[Recorded data]
════════════════════

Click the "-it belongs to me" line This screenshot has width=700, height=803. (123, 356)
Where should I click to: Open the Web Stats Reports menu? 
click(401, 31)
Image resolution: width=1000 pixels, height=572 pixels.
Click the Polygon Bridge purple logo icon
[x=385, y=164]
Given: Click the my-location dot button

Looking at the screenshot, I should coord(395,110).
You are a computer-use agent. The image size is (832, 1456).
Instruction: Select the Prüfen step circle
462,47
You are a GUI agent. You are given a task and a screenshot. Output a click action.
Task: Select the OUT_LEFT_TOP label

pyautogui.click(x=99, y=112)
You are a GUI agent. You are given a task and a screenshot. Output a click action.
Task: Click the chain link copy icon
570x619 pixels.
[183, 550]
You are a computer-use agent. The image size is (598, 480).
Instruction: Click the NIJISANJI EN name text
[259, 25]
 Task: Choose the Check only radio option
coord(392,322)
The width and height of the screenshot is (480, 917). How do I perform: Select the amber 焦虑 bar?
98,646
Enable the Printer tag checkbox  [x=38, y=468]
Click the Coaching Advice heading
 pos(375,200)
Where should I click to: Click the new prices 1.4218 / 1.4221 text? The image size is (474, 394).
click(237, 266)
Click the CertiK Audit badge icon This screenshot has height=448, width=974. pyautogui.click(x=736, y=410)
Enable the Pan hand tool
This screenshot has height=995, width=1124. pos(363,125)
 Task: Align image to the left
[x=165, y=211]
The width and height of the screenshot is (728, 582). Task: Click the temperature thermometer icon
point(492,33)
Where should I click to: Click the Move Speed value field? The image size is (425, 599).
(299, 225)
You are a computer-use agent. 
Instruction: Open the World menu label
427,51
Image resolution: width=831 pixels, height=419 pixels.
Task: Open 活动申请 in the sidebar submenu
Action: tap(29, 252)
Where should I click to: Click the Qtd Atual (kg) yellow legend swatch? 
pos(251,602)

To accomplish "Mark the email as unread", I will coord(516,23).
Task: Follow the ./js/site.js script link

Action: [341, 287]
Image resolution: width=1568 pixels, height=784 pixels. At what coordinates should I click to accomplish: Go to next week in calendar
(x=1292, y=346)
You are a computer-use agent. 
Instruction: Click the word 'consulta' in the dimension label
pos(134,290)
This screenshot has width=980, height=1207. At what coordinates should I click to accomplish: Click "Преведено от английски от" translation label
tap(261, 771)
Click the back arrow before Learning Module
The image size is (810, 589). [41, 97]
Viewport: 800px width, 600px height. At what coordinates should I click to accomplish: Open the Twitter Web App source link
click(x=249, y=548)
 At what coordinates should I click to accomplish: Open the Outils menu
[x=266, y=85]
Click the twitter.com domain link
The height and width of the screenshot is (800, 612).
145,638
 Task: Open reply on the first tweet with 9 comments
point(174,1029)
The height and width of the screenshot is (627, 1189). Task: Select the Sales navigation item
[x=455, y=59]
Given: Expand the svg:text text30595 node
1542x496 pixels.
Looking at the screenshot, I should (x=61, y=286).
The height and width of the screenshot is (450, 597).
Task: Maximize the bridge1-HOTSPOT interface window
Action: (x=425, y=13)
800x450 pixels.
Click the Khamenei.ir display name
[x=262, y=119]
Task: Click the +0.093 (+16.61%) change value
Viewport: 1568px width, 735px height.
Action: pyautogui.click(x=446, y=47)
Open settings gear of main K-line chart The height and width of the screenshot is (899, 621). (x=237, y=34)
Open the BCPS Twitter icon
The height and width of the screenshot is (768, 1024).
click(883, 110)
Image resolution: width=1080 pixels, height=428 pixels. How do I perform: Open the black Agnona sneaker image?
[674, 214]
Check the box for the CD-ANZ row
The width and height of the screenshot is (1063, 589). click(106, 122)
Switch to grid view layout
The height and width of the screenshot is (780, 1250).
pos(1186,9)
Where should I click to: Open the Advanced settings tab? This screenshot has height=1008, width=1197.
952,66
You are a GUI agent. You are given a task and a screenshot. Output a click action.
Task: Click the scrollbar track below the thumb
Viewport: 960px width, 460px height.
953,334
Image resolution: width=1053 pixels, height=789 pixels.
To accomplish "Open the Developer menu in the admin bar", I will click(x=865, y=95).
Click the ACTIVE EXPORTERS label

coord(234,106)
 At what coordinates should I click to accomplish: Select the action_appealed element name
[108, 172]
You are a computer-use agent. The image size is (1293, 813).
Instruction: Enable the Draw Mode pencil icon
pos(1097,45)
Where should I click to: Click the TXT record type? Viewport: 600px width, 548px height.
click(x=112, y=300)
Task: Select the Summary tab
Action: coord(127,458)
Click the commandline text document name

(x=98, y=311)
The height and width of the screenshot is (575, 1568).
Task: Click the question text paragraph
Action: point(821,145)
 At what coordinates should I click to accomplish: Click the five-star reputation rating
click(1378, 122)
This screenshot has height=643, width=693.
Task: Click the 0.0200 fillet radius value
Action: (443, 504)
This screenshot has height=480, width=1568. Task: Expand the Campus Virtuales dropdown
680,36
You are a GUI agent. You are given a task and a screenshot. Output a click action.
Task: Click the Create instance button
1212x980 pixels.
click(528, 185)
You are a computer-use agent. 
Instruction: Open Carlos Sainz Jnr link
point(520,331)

════════════════════

* What this task involves *
Set down the entries above once more, verbatim.

* Response box *
Click the "-it belongs to me" line This screenshot has width=700, height=803. (123, 356)
Where should I click to: Open the Web Stats Reports menu? 
click(401, 31)
Image resolution: width=1000 pixels, height=572 pixels.
Click the Polygon Bridge purple logo icon
[x=385, y=164]
Given: Click the my-location dot button

Looking at the screenshot, I should coord(395,110).
You are a computer-use agent. The image size is (832, 1456).
Instruction: Select the Prüfen step circle
462,47
You are a GUI agent. You are given a task and a screenshot. Output a click action.
Task: Select the OUT_LEFT_TOP label

pyautogui.click(x=99, y=112)
You are a GUI agent. You are given a task and a screenshot. Output a click action.
Task: Click the chain link copy icon
570x619 pixels.
[183, 550]
You are a computer-use agent. The image size is (598, 480).
Instruction: Click the NIJISANJI EN name text
[259, 25]
 Task: Choose the Check only radio option
coord(392,322)
The width and height of the screenshot is (480, 917). How do I perform: Select the amber 焦虑 bar?
98,646
Enable the Printer tag checkbox  [x=38, y=468]
Click the Coaching Advice heading
 pos(375,200)
Where should I click to: Click the new prices 1.4218 / 1.4221 text? The image size is (474, 394).
click(237, 266)
Click the CertiK Audit badge icon This screenshot has height=448, width=974. pyautogui.click(x=736, y=410)
Enable the Pan hand tool
This screenshot has height=995, width=1124. pos(363,125)
 Task: Align image to the left
[x=165, y=211]
The width and height of the screenshot is (728, 582). Task: Click the temperature thermometer icon
point(492,33)
Where should I click to: Click the Move Speed value field? The image size is (425, 599).
(299, 225)
You are a computer-use agent. 
Instruction: Open the World menu label
427,51
Image resolution: width=831 pixels, height=419 pixels.
Task: Open 活动申请 in the sidebar submenu
Action: tap(29, 252)
Where should I click to: Click the Qtd Atual (kg) yellow legend swatch? 
pos(251,602)

To accomplish "Mark the email as unread", I will coord(516,23).
Task: Follow the ./js/site.js script link

Action: [341, 287]
Image resolution: width=1568 pixels, height=784 pixels. At what coordinates should I click to accomplish: Go to next week in calendar
(x=1292, y=346)
You are a computer-use agent. 
Instruction: Click the word 'consulta' in the dimension label
pos(134,290)
This screenshot has width=980, height=1207. At what coordinates should I click to accomplish: Click "Преведено от английски от" translation label
tap(261, 771)
Click the back arrow before Learning Module
The image size is (810, 589). [41, 97]
Viewport: 800px width, 600px height. At what coordinates should I click to accomplish: Open the Twitter Web App source link
click(x=249, y=548)
 At what coordinates should I click to accomplish: Open the Outils menu
[x=266, y=85]
Click the twitter.com domain link
The height and width of the screenshot is (800, 612).
145,638
 Task: Open reply on the first tweet with 9 comments
point(174,1029)
The height and width of the screenshot is (627, 1189). Task: Select the Sales navigation item
[x=455, y=59]
Given: Expand the svg:text text30595 node
1542x496 pixels.
Looking at the screenshot, I should (x=61, y=286).
The height and width of the screenshot is (450, 597).
Task: Maximize the bridge1-HOTSPOT interface window
Action: (x=425, y=13)
800x450 pixels.
Click the Khamenei.ir display name
[x=262, y=119]
Task: Click the +0.093 (+16.61%) change value
Viewport: 1568px width, 735px height.
Action: pyautogui.click(x=446, y=47)
Open settings gear of main K-line chart The height and width of the screenshot is (899, 621). (x=237, y=34)
Open the BCPS Twitter icon
The height and width of the screenshot is (768, 1024).
click(883, 110)
Image resolution: width=1080 pixels, height=428 pixels. How do I perform: Open the black Agnona sneaker image?
[674, 214]
Check the box for the CD-ANZ row
The width and height of the screenshot is (1063, 589). click(106, 122)
Switch to grid view layout
The height and width of the screenshot is (780, 1250).
pos(1186,9)
Where should I click to: Open the Advanced settings tab? This screenshot has height=1008, width=1197.
952,66
You are a GUI agent. You are given a task and a screenshot. Output a click action.
Task: Click the scrollbar track below the thumb
Viewport: 960px width, 460px height.
953,334
Image resolution: width=1053 pixels, height=789 pixels.
To accomplish "Open the Developer menu in the admin bar", I will click(x=865, y=95).
Click the ACTIVE EXPORTERS label

coord(234,106)
 At what coordinates should I click to accomplish: Select the action_appealed element name
[108, 172]
You are a computer-use agent. The image size is (1293, 813).
Instruction: Enable the Draw Mode pencil icon
pos(1097,45)
Where should I click to: Click the TXT record type? Viewport: 600px width, 548px height.
click(x=112, y=300)
Task: Select the Summary tab
Action: coord(127,458)
Click the commandline text document name

(x=98, y=311)
The height and width of the screenshot is (575, 1568).
Task: Click the question text paragraph
Action: point(821,145)
 At what coordinates should I click to accomplish: Click the five-star reputation rating
click(1378, 122)
This screenshot has height=643, width=693.
Task: Click the 0.0200 fillet radius value
Action: (443, 504)
This screenshot has height=480, width=1568. Task: Expand the Campus Virtuales dropdown
680,36
You are a GUI agent. You are given a task and a screenshot. Output a click action.
Task: Click the Create instance button
1212x980 pixels.
click(528, 185)
You are a computer-use agent. 
Instruction: Open Carlos Sainz Jnr link
point(520,331)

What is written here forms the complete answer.